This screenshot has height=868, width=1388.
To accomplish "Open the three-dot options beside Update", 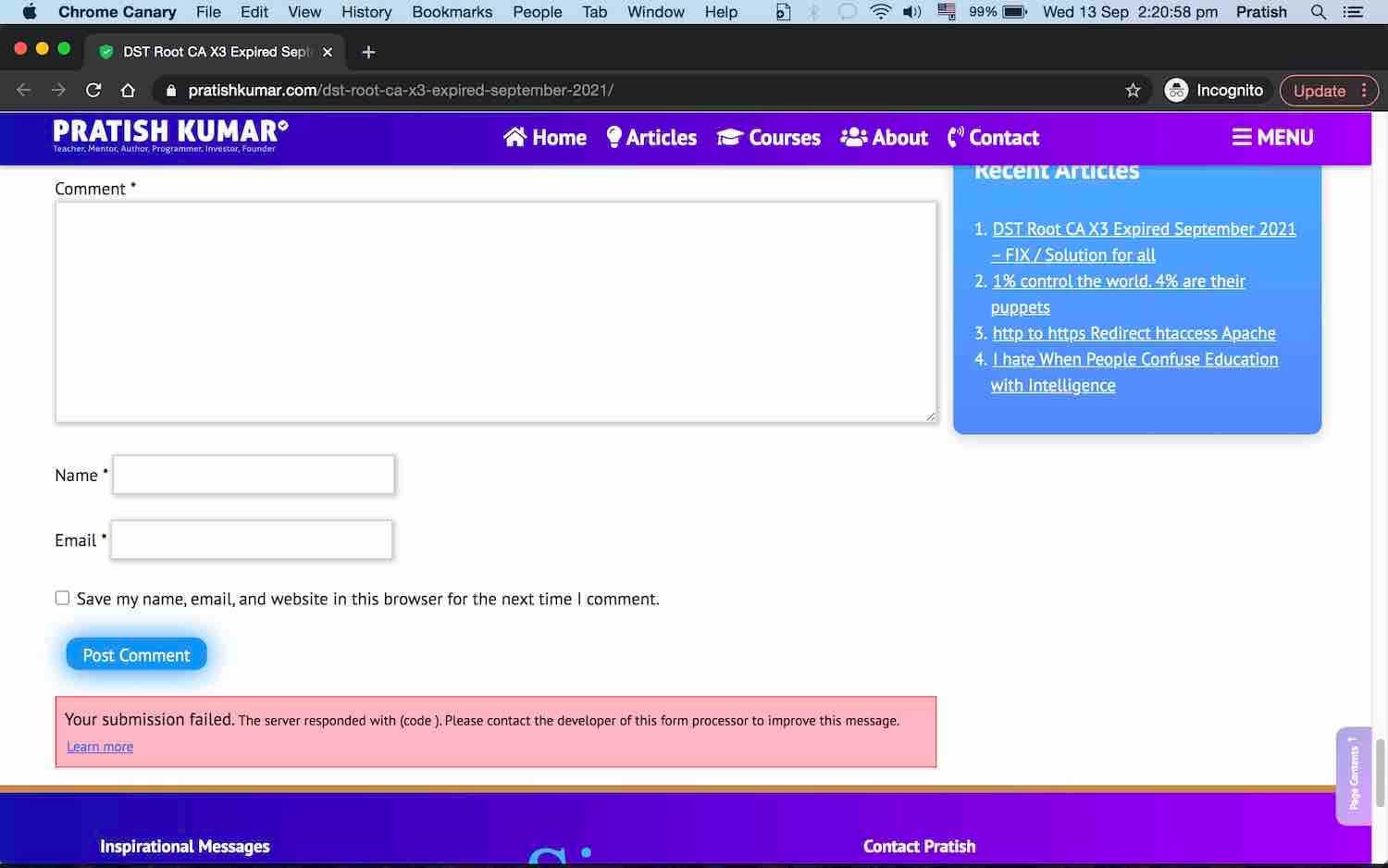I will pos(1363,90).
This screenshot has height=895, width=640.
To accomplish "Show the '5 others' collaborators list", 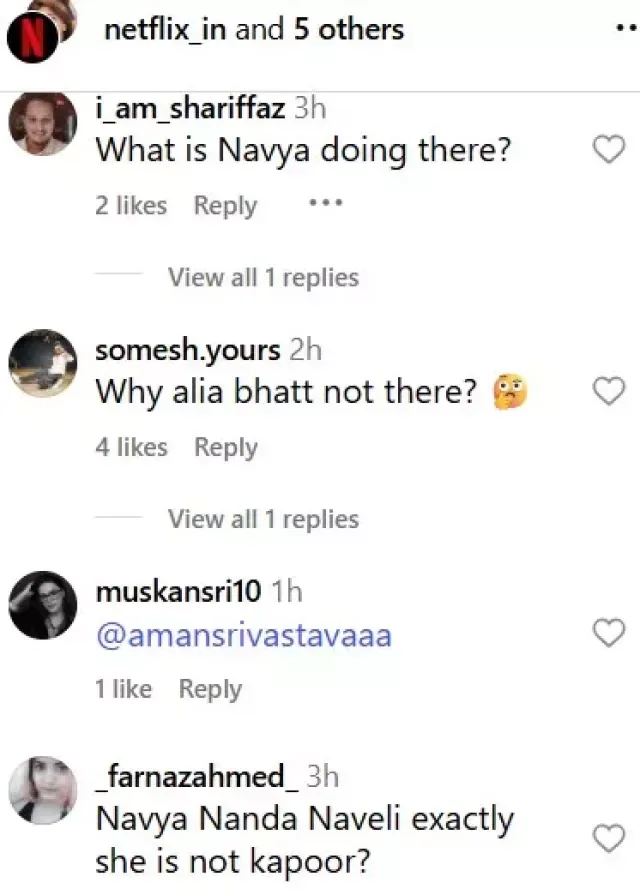I will click(x=348, y=30).
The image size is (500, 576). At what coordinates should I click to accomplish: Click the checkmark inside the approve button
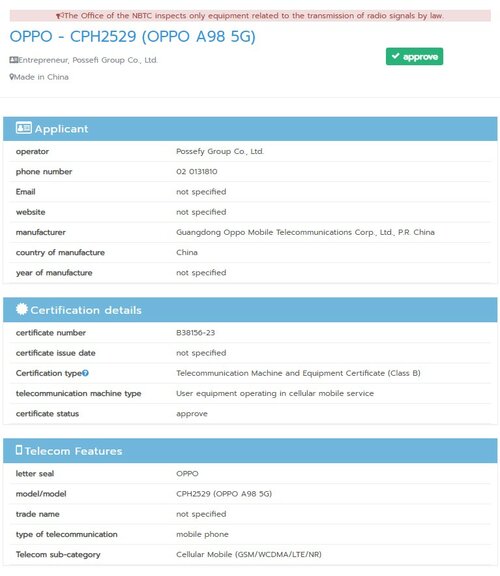tap(395, 56)
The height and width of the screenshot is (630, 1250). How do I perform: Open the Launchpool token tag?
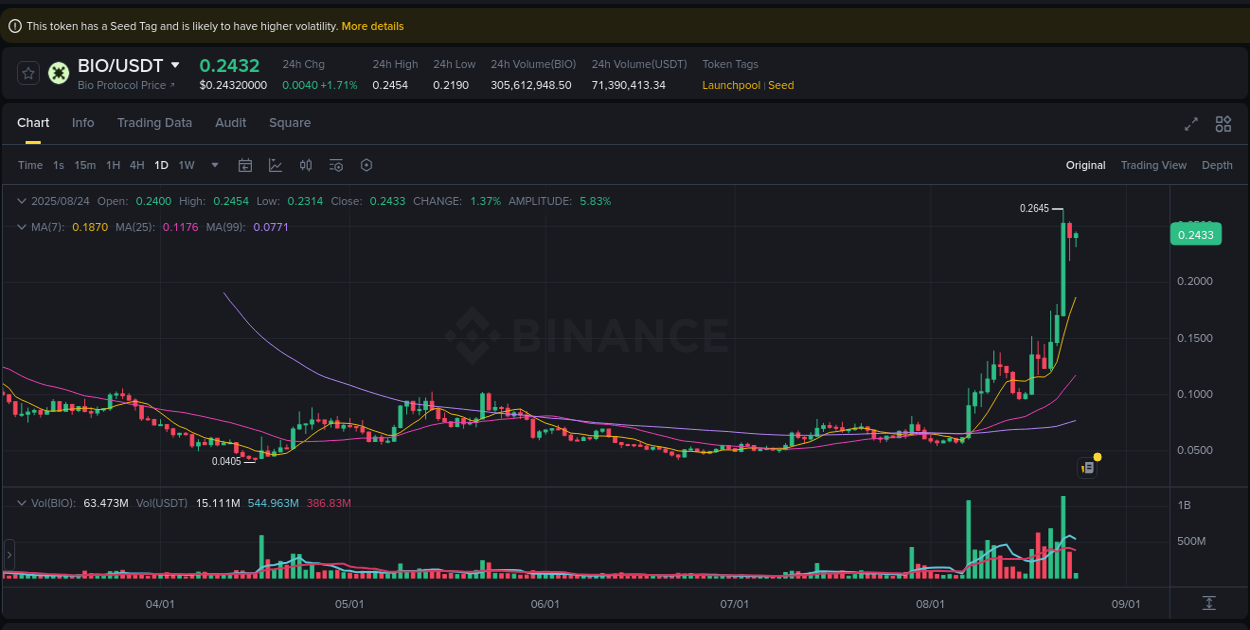[x=730, y=85]
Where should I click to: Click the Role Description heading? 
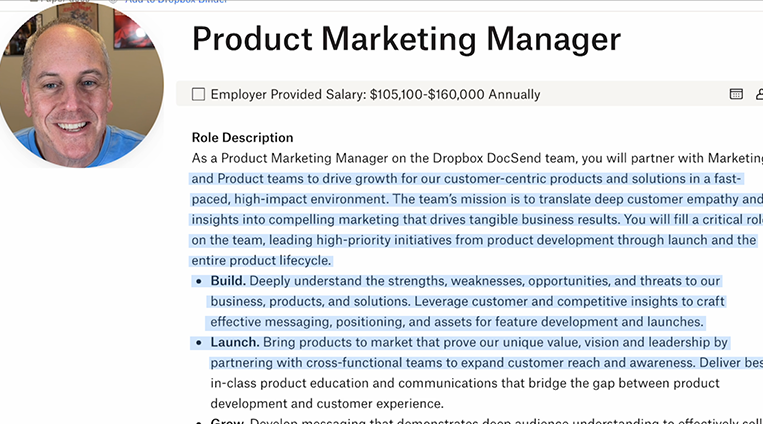pos(242,138)
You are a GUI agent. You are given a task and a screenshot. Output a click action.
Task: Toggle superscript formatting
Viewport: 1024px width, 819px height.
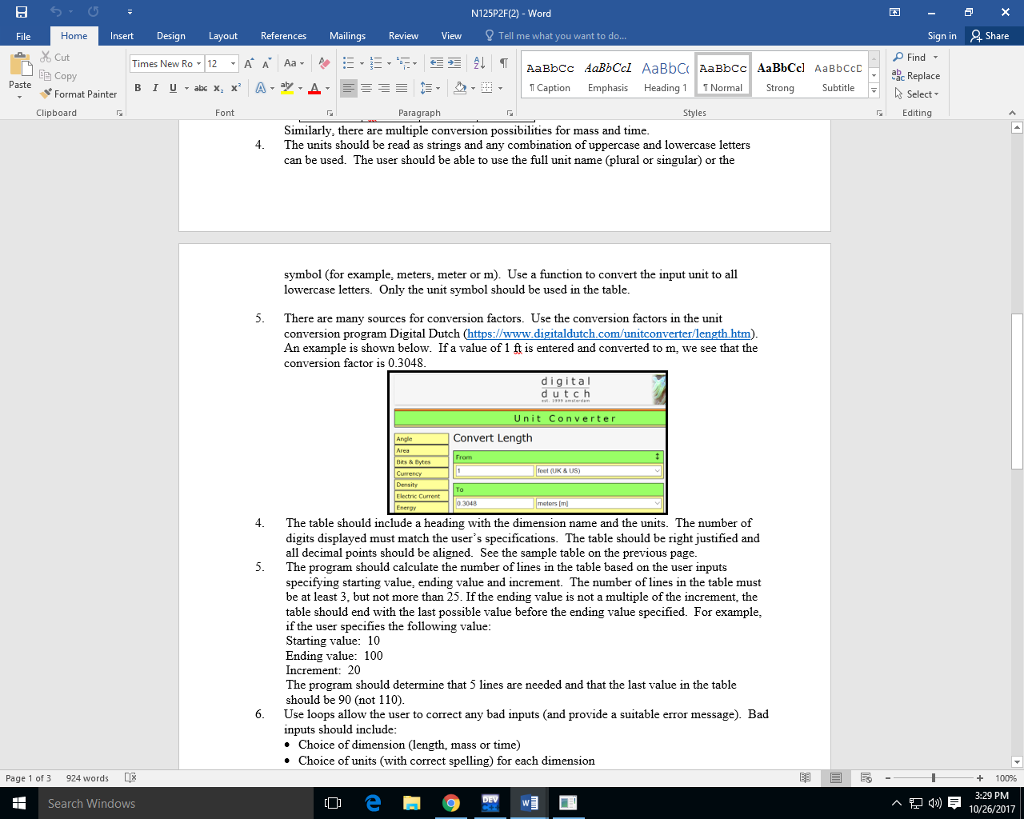(235, 87)
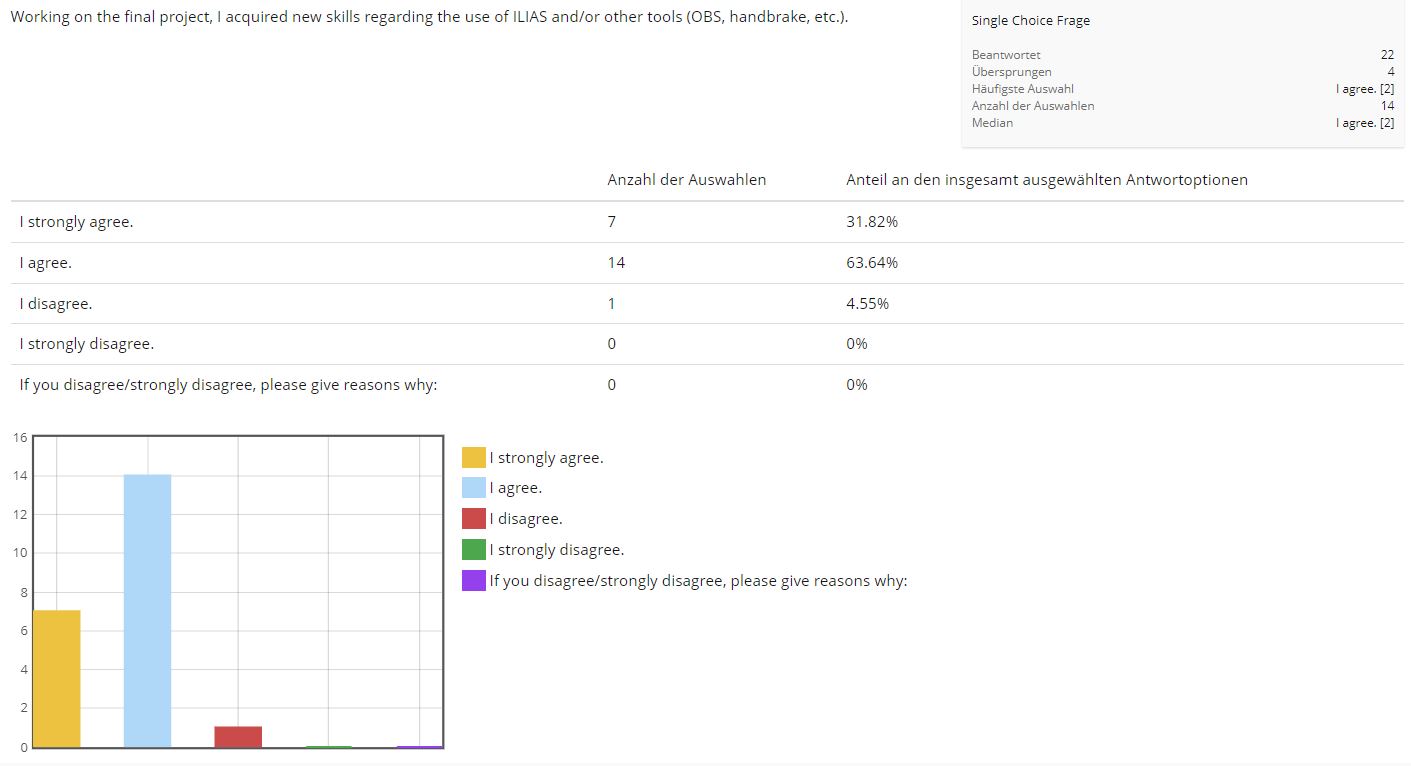The height and width of the screenshot is (766, 1411).
Task: Select the yellow bar in the chart
Action: pos(57,678)
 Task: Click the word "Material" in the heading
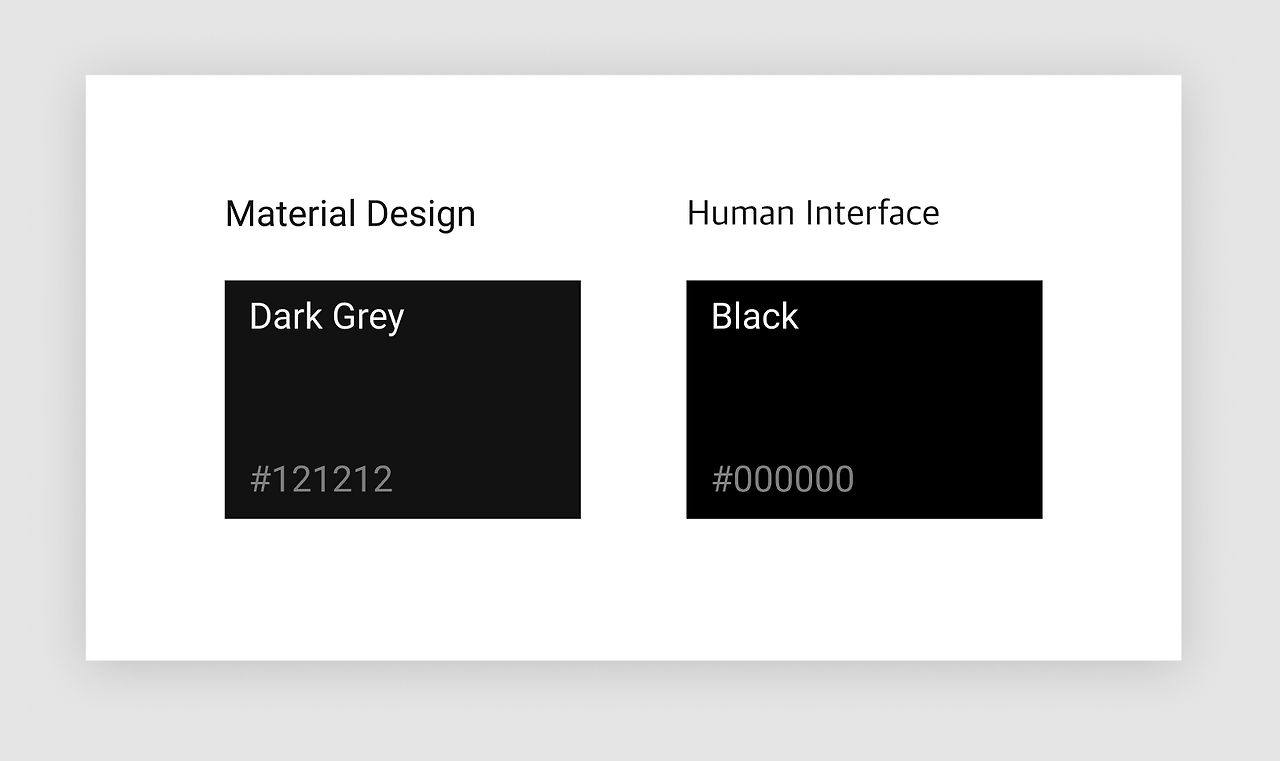point(291,214)
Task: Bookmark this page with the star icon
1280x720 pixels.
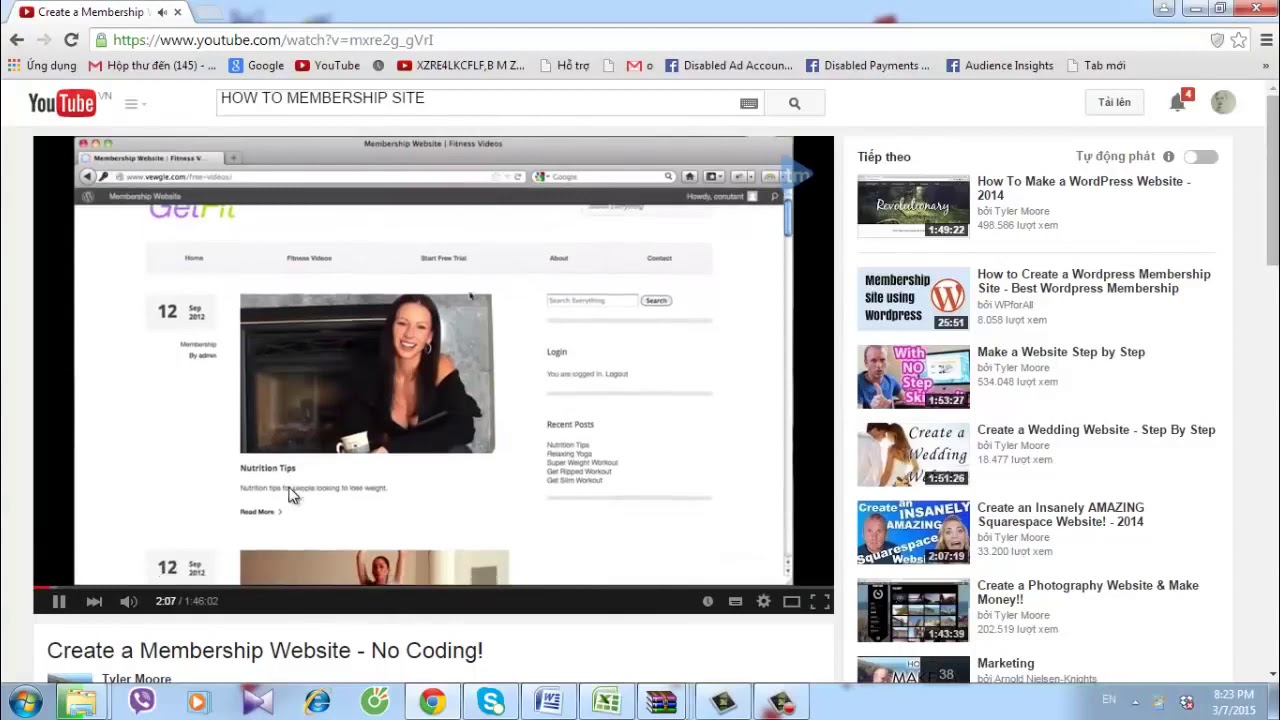Action: tap(1239, 40)
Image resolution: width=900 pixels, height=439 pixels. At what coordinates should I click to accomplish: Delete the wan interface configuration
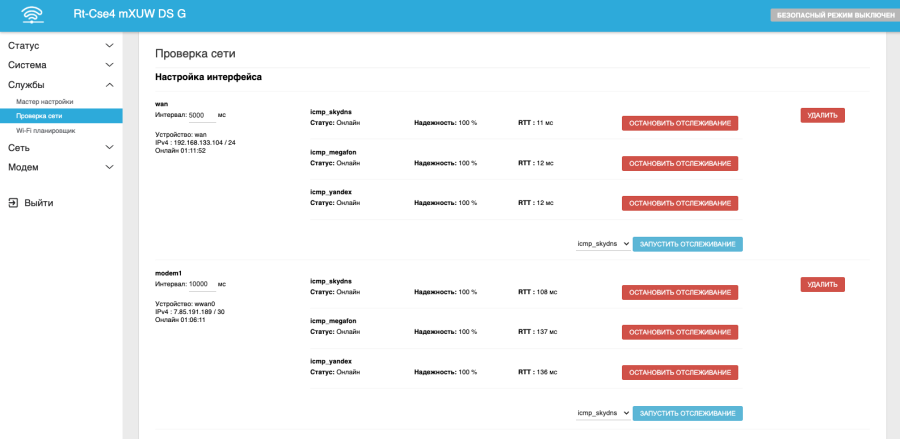click(822, 115)
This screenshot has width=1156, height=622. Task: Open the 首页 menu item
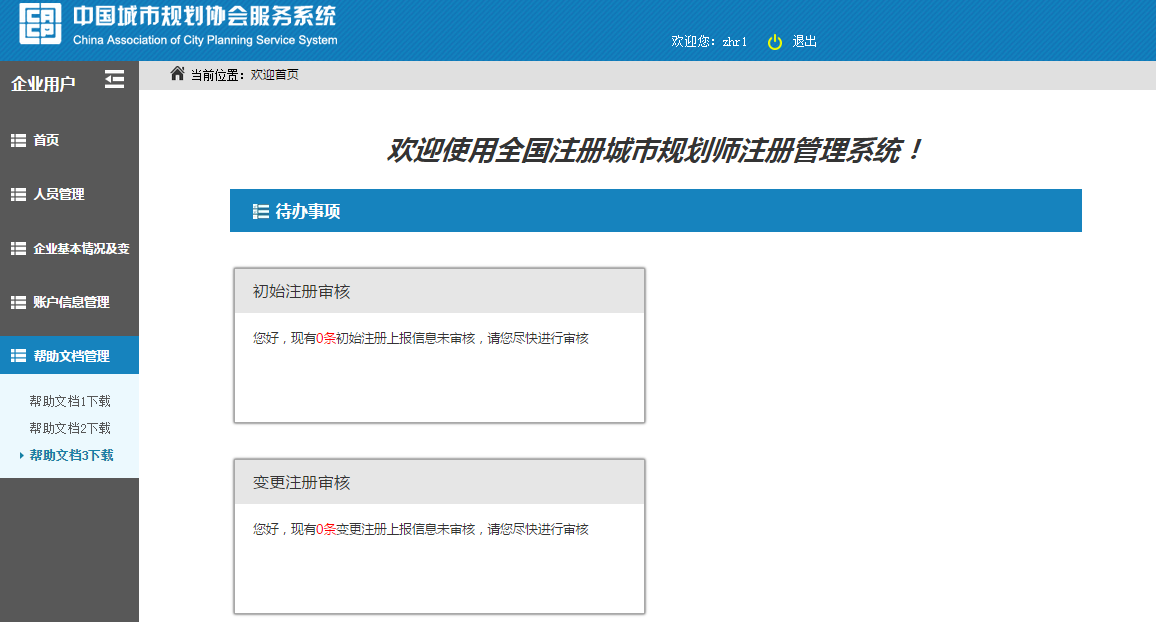(x=47, y=141)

-=-=-=-=-

## [What you are asked to do]
Reproduce exactly the part of the records above that begins at the line holding "Image resolution: width=900" and ends at the final line, both included, leaving out the pictures.

## [Answer for the task]
Image resolution: width=900 pixels, height=439 pixels. At what coordinates should I click to accomplish: Delete the wan interface configuration
click(822, 115)
This screenshot has width=1156, height=622. Task: Open the 首页 menu item
(x=47, y=141)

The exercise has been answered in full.